Benny Epstein, Redaktor und Online-Leiter der Hotellerie Gastronomie Zeitung, wünscht sich mehr Mut zur eigenen Meinung beim Degustieren von Wein.
«S’git lüt, die würden alletwäge nie es Lied vorsinge», sang Mani Matter in seinem Stück «Will sie Hemmige hei». Beim Degustieren von Wein ist es wie beim Vorsingen. Hierzulande haben viele Angst, den Ton nicht zu treffen.
Man könnte ausgelacht oder korrigiert werden. Vielsagende Blicke würden durch den Raum schweifen, um die Ahnungslosigkeit des Mutigen zu signalisieren. Also lieber abwarten. Dem Nachbarn den ersten Schritt überlassen. Dann die Reaktion des Moderators und der übrigen Teilnehmer abwarten. Schliesslich zustimmend nicken oder abschätzig oder peinlich berührt dreinblicken, wenn die Meinung beim Gastgeber nicht auf klares Wohlwollen stösst. Letztlich erwidert einer: «Ja, die Säure gefällt mir auch.» Oder: «Ja, das Holz ist wirklich schön integriert.»
Aber warum? Ich fordere auf zu mehr Mut und Offenheit. Weg mit den fiesen Blicken! Her mit eigenen Meinungen!
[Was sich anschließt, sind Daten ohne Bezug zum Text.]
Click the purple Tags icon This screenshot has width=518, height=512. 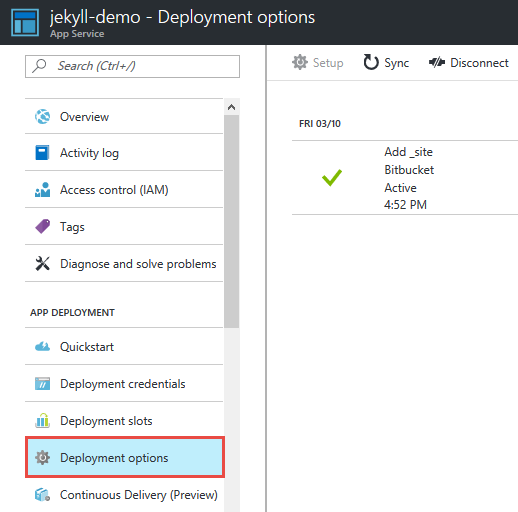42,226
So wie es Francesco Benvenuto, der Schweizer Sommelier des Jahres 2018, in Israel erlebte. Aussagen wie: «Den Wein kann ich mir zu Wild gut vorstellen.» Oder: «Mir wäre dazu eher nach einer Zigarre und nicht nach Essen.» Oder: «Mir ist der Wein zu erdig.» Das kann, darf und soll jeder sagen.
Der Ahnungslose ist jener, der nach solchen Aussagen die Augen rollt. Nicht der Mutige.